Process Cruise Control
Scalability of the core frequency is a common feature of low-power processor
architectures. Many heuristics for frequency scaling were proposed in the past
to find the best trade-off between energy efficiency and computational
performance. With complex applications exhibiting unpredictable behavior these
heuristics cannot reliably adjust the operation point of the hardware because
they do not know where the energy is spent and why the performance is lost.
Embedded hardware monitors in the form of event counters have proven to offer
valuable information in the field of performance analysis. We will demonstrate
that counter values can also characterize the power-specific characteristics
of a thread.
W propose an energy-aware scheduling policy that benefits from
event counters. By exploiting the information from these counters, the
scheduler determines the appropriate clock frequency for each individual
thread running in a time-sharing environment. A recurrent analysis of the
thread-specific energy and performance profile allows an adjustment of the
frequency to the behavioral changes of the application. While the clock
frequency may vary in a wide range, the application performance should only
suffer slightly (e.g. with 10% performance loss compared to the execution at
the highest clock speed). Because of the similarity to a car cruise control,
we called our scheduling policy Process Cruise Control. This adaptive clock
scaling is accomplished by the operating system without any application
support.
Process Cruise Control has been implemented on the Intel XScale architecture,
that offers a variety of frequencies and a set of configurable event counters.
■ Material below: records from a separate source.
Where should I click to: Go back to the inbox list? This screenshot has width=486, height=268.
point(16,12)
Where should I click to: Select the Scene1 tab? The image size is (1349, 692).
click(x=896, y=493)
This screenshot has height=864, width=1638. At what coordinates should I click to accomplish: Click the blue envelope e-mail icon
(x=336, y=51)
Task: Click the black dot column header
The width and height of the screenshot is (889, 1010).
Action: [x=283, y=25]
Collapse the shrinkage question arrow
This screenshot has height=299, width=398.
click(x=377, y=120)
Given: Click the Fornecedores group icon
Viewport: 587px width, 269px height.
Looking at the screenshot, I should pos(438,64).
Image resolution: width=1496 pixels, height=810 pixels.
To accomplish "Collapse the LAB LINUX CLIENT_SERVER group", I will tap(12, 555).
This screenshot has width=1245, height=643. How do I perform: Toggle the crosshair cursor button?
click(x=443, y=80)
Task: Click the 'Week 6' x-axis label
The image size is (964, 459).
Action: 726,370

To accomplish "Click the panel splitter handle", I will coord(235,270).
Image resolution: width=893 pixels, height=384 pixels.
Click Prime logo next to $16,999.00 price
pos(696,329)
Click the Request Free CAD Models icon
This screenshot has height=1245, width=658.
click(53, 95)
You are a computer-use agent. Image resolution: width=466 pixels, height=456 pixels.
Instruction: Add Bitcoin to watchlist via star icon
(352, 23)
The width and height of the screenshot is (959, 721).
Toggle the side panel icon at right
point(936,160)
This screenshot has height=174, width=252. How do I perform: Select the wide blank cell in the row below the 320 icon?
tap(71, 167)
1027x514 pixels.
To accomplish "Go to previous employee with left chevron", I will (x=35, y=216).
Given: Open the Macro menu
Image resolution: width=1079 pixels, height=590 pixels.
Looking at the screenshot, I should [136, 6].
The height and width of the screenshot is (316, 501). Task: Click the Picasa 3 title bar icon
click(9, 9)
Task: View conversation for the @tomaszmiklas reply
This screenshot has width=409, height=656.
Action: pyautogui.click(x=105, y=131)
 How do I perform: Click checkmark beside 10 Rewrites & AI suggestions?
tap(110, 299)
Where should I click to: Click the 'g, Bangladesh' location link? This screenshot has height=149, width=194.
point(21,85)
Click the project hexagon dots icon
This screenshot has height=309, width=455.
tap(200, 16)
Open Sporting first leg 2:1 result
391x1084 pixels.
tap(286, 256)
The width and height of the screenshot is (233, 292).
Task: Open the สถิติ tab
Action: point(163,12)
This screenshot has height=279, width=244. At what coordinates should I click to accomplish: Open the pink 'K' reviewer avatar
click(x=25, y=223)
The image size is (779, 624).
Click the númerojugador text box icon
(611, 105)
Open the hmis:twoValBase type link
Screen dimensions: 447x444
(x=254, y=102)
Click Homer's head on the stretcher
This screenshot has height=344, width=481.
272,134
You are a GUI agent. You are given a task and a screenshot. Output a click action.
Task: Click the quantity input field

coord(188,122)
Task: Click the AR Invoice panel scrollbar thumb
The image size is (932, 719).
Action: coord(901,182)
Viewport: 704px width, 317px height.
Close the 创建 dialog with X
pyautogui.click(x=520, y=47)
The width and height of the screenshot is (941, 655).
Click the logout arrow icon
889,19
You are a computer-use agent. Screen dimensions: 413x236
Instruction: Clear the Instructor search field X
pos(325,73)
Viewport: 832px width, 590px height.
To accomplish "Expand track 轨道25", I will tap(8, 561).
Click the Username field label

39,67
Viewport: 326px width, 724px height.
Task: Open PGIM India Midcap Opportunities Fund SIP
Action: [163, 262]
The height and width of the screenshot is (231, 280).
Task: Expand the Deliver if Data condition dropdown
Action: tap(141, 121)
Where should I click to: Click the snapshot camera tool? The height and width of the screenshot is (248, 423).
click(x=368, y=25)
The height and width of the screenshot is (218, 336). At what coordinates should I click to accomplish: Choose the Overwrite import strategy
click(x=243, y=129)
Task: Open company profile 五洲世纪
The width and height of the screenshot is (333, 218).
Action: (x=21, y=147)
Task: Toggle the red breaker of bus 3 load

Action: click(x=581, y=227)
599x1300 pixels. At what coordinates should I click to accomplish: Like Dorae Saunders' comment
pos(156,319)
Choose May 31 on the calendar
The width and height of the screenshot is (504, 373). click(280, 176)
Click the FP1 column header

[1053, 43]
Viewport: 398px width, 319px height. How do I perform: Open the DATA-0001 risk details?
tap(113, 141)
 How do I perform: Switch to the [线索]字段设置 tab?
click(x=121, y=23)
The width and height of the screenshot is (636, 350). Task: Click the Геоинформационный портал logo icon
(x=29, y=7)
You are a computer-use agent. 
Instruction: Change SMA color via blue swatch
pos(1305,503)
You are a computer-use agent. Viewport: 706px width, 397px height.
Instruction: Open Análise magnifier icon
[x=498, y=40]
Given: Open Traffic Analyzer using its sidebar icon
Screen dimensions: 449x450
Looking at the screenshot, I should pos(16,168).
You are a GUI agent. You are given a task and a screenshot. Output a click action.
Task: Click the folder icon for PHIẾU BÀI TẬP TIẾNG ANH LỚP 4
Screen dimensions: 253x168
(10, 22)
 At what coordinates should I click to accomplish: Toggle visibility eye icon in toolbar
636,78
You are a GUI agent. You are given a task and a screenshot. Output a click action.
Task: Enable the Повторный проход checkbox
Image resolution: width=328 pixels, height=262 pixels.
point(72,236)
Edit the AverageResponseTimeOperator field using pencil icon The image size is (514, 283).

Energy measurements of the target architecture under variable load show the
advantage of the proposed approach.
- Process Cruise Control-Event-Driven Clock Scaling for Dynamic Power Management
- Andreas Weißel, Frank Bellosa
- Proceedings of the International Conference on Compilers, Architecture and Synthesis for Embedded Systems (CASES 2002), Grenoble, France,
- October 2002
- [Abstract] [Full Paper (pdf), 144 kB]
Memory Compression
Optimal Processor Speed for Low Power Memory Compression
Using event-driven clock scaling, we want to compare the speed and energy
consumption of algorithms for memory compression running under different
processor clock frequencies. Dependent on the amount of free memory,
compression can be performed at reduced clock speeds to save energy. Under
critical memory conditions and for decompression the processor is set to run
at maximum clock speed.
Algorithms differing in compression speed and energy characteristics will be
studied: e.g. the well-known Ziv-Lempel compressors or the WK algorithms
introduced in [2], which are optimized for in-memory data pages.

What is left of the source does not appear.